[Collected data entries]
******

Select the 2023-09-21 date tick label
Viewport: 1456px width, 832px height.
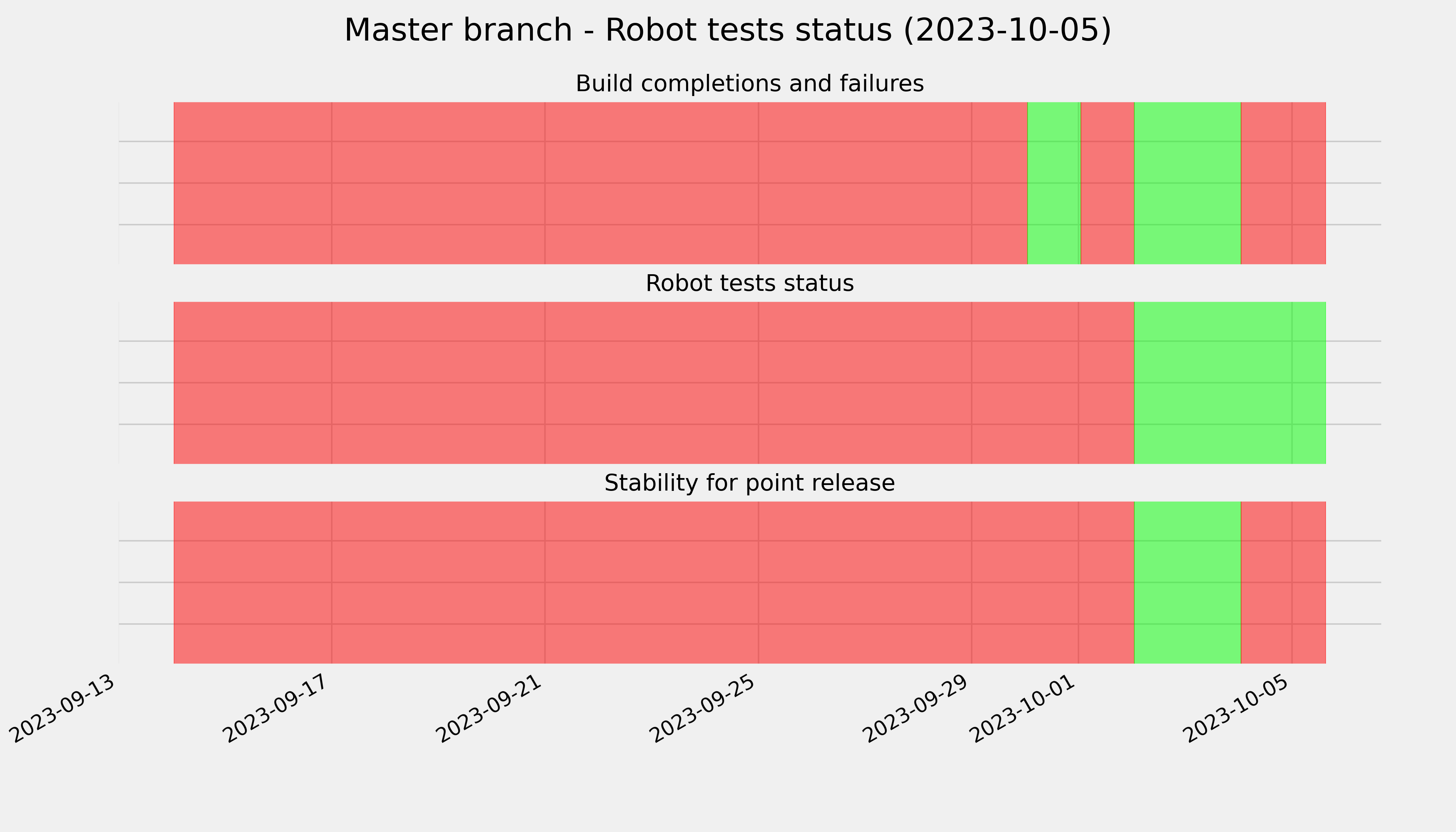click(491, 709)
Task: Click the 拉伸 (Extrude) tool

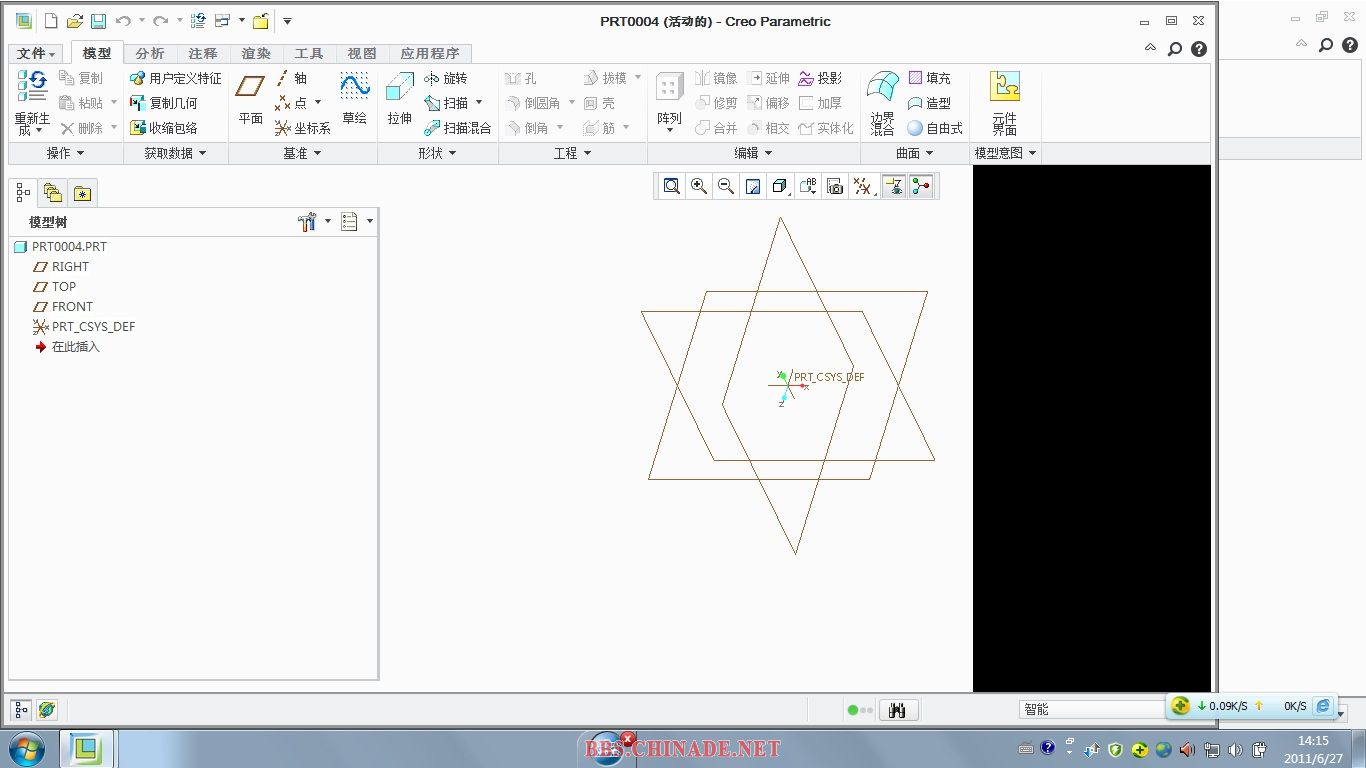Action: tap(399, 98)
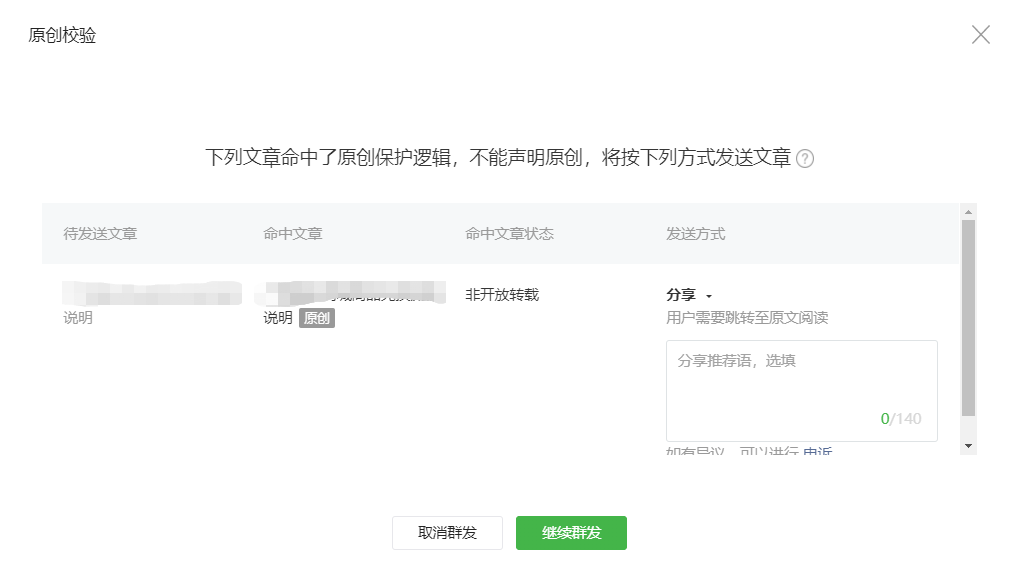
Task: Click the 发送方式 column header
Action: pyautogui.click(x=695, y=234)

******

TASK TO COMPLETE → Would you please write out the entries in full, exactly as they read, but without pictures?

RESULT →
Select the 2023-09-21 date tick label
Viewport: 1456px width, 832px height.
click(491, 709)
Task: Click the 拉伸 (Extrude) tool

Action: tap(399, 98)
Task: Click the 发送方式 column header
Action: pyautogui.click(x=695, y=234)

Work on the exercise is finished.